TRINIDAD AND Tobago Red Force all-rounder Dwayne Bravo has called it quits from Test cricket, less than two months after he was controversially removed as captain of the West Indies One Day International team, as well as dropped from the team for the recent ODI series against South Africa and the forthcoming ICC Cricket World Cup in Australia and New Zealand.

In a message which he sent to former national and West Indies leg-spinner Dinanath Ramnarine yesterday, and which was subsequently posted on Ramnarine’s Twitter page, Bravo noted, “(yesterday) I (announced) my retirement from Test cricket. I have already informed the WICB (West Indies Cricket Board) of this decision and also indicated my desire to continue to represent West Indies in the shorter version of the game.

“I recognise that this is a difficult time for all of us,” Bravo added. “Our people of the region have seen and enjoyed great cricketing days but we will not return to glory until we agree to go forward with our love for the game and the respect of the administrators, players and the public.”

The 31-year-old continued, “I have experienced the exhilarating joy of victory and the devastating pain of defeat. The joyous memories will remind me of what we are capable of achieving. I want to be part of that mission.”

He ended, “I thank the cricketing fraternity for their support and look forward to serving you with determination and the pride of being a West Indian.”

Bravo made his Test debut at Lord’s, London on July 22 2004, during the ill-fated tour of England, which saw the Brian Lara-led Windies suffer a 4-0 whitewash to the hands of the Michael Vaughan-led England.

He played 40 Tests, scoring 2,200 runs at an average of 31.42 with a topscore of 113 (against Australia in Hobart in 2005). With his medium pace, he captured 86 wickets at an average of 39.83 with best figures of 6/55 (against England at Old Trafford, Manchester in 2004).

His last Test was the third and final match against Sri Lanka at Pallekele in December 2010, where he scored a duck in a rain-ruined affair.

Bravo was also renowned for his smile, his ebullience and his fielding, especially in limited-overs cricket, and he has become one of the game’s most recognisable players, particularly on the T20 circuit with the Trinidad and Tobago Red Steel (Caribbean Premier League), the Chennai Super Kings (Indian Premier League) and Melbourne Renegades (Big Bash League, Australia).

However, Bravo has been the centre of controversy, based in fact to his role as the captain of the West Indies team who pulled out of the ODI series, and subsequent series away to India last October, due to problems with the payment structure in the players’ revised tour contracts.

He was removed as ODI captain in December - replaced by Barbadian Jason Holder.

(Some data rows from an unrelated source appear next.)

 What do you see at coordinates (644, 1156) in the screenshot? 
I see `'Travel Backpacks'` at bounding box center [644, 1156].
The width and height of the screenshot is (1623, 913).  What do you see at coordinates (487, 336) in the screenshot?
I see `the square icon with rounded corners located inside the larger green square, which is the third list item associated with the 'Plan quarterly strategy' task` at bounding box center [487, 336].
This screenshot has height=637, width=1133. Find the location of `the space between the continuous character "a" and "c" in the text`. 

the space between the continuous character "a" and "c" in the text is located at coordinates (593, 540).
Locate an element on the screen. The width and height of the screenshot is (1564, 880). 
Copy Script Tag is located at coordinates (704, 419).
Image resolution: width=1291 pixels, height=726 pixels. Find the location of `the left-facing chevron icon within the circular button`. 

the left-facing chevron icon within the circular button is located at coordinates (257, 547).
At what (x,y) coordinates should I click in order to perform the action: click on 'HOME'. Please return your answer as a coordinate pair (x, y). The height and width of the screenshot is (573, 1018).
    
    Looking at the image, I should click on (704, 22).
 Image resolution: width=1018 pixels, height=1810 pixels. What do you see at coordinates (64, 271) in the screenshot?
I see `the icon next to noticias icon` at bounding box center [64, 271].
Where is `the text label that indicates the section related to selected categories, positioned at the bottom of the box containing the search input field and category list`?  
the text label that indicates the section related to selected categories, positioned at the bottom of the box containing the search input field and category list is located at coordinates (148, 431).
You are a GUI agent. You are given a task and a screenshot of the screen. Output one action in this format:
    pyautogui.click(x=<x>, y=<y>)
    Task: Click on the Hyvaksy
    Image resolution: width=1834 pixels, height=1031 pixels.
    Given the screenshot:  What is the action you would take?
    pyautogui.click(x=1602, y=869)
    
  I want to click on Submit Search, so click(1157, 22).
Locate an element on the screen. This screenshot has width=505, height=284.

Earlier yesterday, as he has been doing in recent times, Ramnarine hinted at another major development in West Indies cricket, arising from the dispute between the players, the West Indies Players Association (headed by Wavell Hinds) and the WICB (led by Dave Cameron).

“Another day in which we should be expecting some major announcements in WI cricket,” Ramnarine blogged yesterday morning. “Our aim (should) be (to) encourage players (to) stay in (the) game.”

Ramnarine broke the news of that Bravo and Kieron Pollard were not going to be selected to the West Indies World Cup squad (48 hours before the 15-man team was announced by the WICB), and also on Monday, he highlighted the fact that off-spinner Sunil Narine was pulling out of the World Cup squad due to his desire to continue remedial work on his bowling action. Narine made his decision official on Tuesday.